The track and field world was stunned in April 2015 when, after being passed over for the 2019 IAAF championships, Eugene was suddenly awarded one of the world’s largest athletic events, the 2021 championships.

In November 2015, allegations of doping and bribery rocked the IAAF, and Sebastian Coe, the new head of the IAAF, admitted to taking undisclosed, yearly payments of $150,000 from Nike for years. Oregon-based Nike has been a key player in backing the effort to bring the IAAF to Eugene.

In December, it was announced French prosecutors were investigating the decision to award the championships to Eugene, leaving the championships a question for many.

Back in 2014, then-governor John Kitzhaber pledged $40 million to the event. But earlier this January, The Register-Guard revealed that after TrackTown’s Executive Director Vin Lananna first contacted Kitzhaber for funding, the request was met with “coolness and skepticism.” The governor soon changed his mind.

The R-G writes, “Kitzhaber’s apparent reversal coincided with almost $400,000 in campaign contributions he received during a 42-day period in September and October 2014 from athletic apparel giant Nike, its co-founder Phil Knight and its CEO Mark Parker, as well as four members of the UO Board of Trustees.”

EW contacted Lane County’s legislators to ask them if they would vote for a $40 million subsidy to bring the games to Eugene.

Rep. Nancy Nathanson has been named as the legislator who would introduce a bill in the 2016 short session that begins in February to fund the event. She says the R-G “misunderstood the purpose of the bill, based on what must have been old and incomplete information.”

Nathanson tells EW, “My bill will increase resources for the Tourism Commission to invest in furthering the state’s tourism industry, to promote all of Oregon, and specific sites, activities and places in every region. TrackTown would be eligible to submit a proposal to the Commission, just as other projects submit grant requests.”
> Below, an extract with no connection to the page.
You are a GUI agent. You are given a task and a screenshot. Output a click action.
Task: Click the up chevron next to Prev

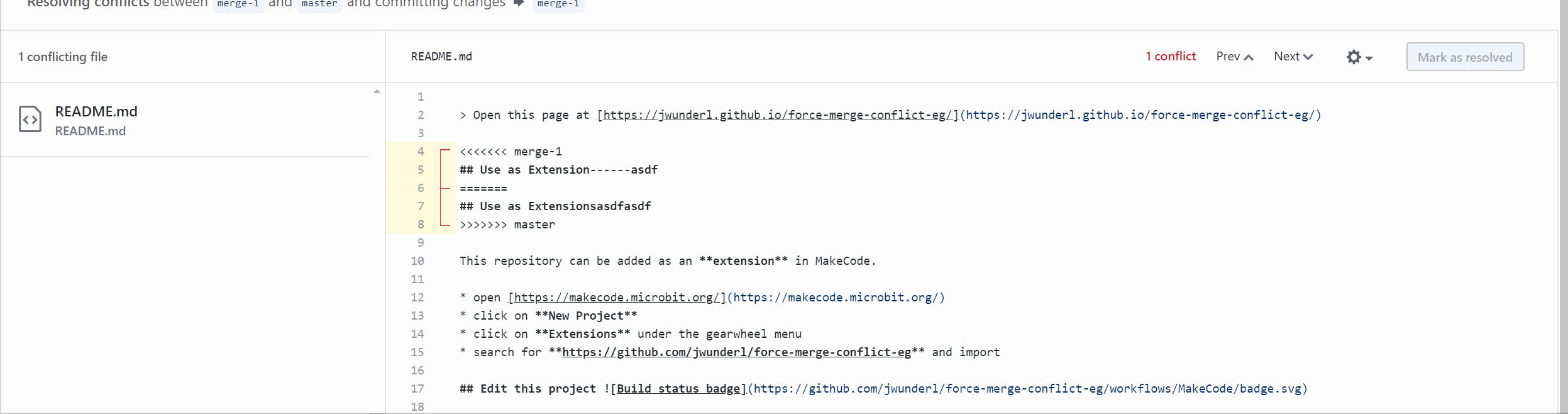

Sen. Floyd Prozanski says he supports bringing the games to Eugene, and “I am willing to support a state funding bill, but I must see the actual proposal before I can state whether I will actually vote for the bill.”

Sen. Lee Beyer, like other elected officials EW contacted, says he has not seen a proposal for the $40 million but that “the biggest part of any funding would come from a 1-percent increase in the statewide hotel room tax.” He points out that the tax, currently at 1 percent, is “dedicated to promoting tourism” and that it’s “probably worth noting that the hotel tax is generally paid by out-of-state visitors, not Oregonians.”

Lananna told The Oregonian that TrackTown has now scaled back its request for a lodging tax increase that would generate $25 million, but if it doesn’t get the $40 million it needs in the short session, “we’ve got five years to bring people around.”